Just about every month the earth is being destroyed.


----------



## Montana Rancher (Mar 4, 2013)

AsteroidX said:


> CME's have a variable speed. I think normal is 400miles/sec.
> 
> These are good sites as well.
> 
> SpaceWeather.com -- News and information about meteor showers, solar flares, auroras, and near-Earth asteroids


Thanks, never seen that site before but looks good.


----------



## SSGT (Jul 29, 2012)

Bullshit....Its so minor its a joke...Some dumbass see's "SOLAR FLARES" incoming and starts screaming the sky is falling

Whats incoming is so WIMP its not funny

I'm a ham and have been watching solar flares for 40 years....I wont even unplug my antenna's for this wimp thats coming...and I got tens of thousands of dollars in equipment.

Leave that idiot alone and watch this site....when the X class flare chance reaches 40% or more.....Unplug your stuff....If it reaches 70%....then worry!

http://www.solarham.net/


----------



## SSGT (Jul 29, 2012)

Rule number one....ALL M CLASS FLARES AND C CLASS FLARES ARE JOKES

RULE NUMBER TWO....ALL X CLASS FLARES ARE A JOKE UP TO X-20 If its over that....WORRY!


----------



## brandonnash (Mar 11, 2013)

Not a site that monitors flares exclusively, but covers nearly everything else happening in/to the world. Best one I have seen.
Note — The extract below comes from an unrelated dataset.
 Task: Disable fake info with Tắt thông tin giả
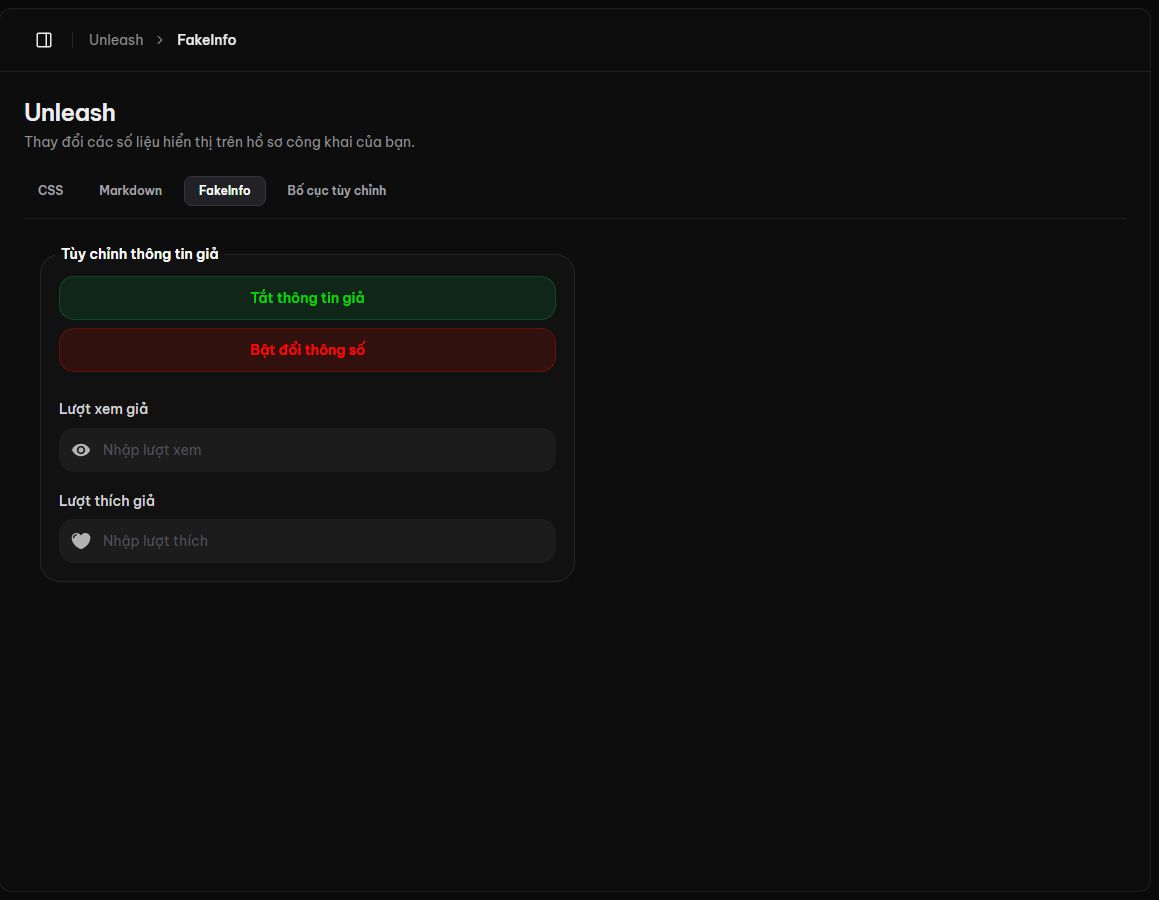pyautogui.click(x=307, y=298)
http://hisz.rsoe.hu/alertmap/index2.php?area=usa&lang=eng


----------



## Montana Rancher (Mar 4, 2013)

I'm really glad I started this thread, good information all around, thanks


----------



## Lucky Jim (Sep 2, 2012)

Yeah a solar flare might temporarily blow out power, ignitions and electronics etc which will be fixed sooner or later, it's already happened quite a few times-

_Sep 1859- Telegraph wires burst into flames, touching off fires .Telegraph machines scorched paper printouts, stunned operators with electric shocks, transmitted gibberish, and continued working for hours even after being unplugged from the batteries that powered them. The Earth itself was no longer "grounded"!
November 1882- another massive solar flare lit lamps, disrupted telegraph communications, and set off several fires on the Chicago telegraph switchboard, melting instruments. 
November 1903- solar storm not only disrupted telegraphs and the transatlantic cable; it even shut down Swiss streetcars. 
March 1940- severe solar storm burnt out fuses and damaged hundreds of miles of telegraph and telephone networks.
March 1989- a major solar flare shorted out Quebec's power grid. Circuits also overloaded in Great Britain, New York and Virginia. A critical transformer melted in New Jersey. 
November 2003- an "X" solar flare, the strongest of solar storms, temporarily disabled many satellites, killed one satellite completely and and burned out an instrument on a Mars orbiter. The crew of the International Space Station took shelter, reporting elevated radiation readings and "shooting stars" in their own eyes. 
September 2005- a string of "X" solar flares caused lesser disruptions to major power grids and knocked out the GPS system completely for ten minutes.
June 2011- a moderate solar flare caused minor satellite disruption, unusual amount of static on phone lines.

Solar flare - Wikipedia, the free encyclopedia _

What we can do NOW is to flare-proof a radio so that when a flare blows out the electricity, we'll still be able to tune into the world to monitor what's going on.
Below- I proofed my radio by removing the batteries and wrapping it in a plastic bag, then wrapping it in kitchen foil. (the plastic bag is to keep the radio from touching the foil). It now sits on a cupboard shelf waiting to be unwrapped after F-day (flare day)-


----------



## PrepConsultant (Aug 28, 2012)

I like this thread. Montana Rancher. My fiance and I will be moving to the UpperMissouri Breaks next month. I have been goin there for years and have a friend that has a ranch there. We have been talkin about it for a while but think now is as good a time as any to go. We are dropping everything and making the move. We will be about 60-80 miles south of Chinook. I have had property there and paid taxes for many years and so has my family. I know Montanans don't like outsiders. We are ALMOST locals though..lol


----------



## ibewbull (Sep 1, 2012)

s it as a priority.


----------



## SSGT (Jul 29, 2012)

Looking at Montana myself!....Have a friend that has a little over 6000 acres and dont like where he lives LOL! Been there and LOVE it!


----------



## JDE101 (Nov 9, 2012)

Gee, is it time to put on the tinfoil hats yet????


----------



## AsteroidX (Dec 11, 2012)

This is a great weather Utuber. Updates daily I think.


----------



## PrepConsultant (Aug 28, 2012)

SSGT said:


> Looking at Montana myself!....Have a friend that has a little over 6000 acres and dont like where he lives LOL! Been there and LOVE it!


You just have to really want to go. It was hard making the decision to leave our comfort zone. But it will work out pretty good in the end hopefully.Friends and family think we are crazy..lol


----------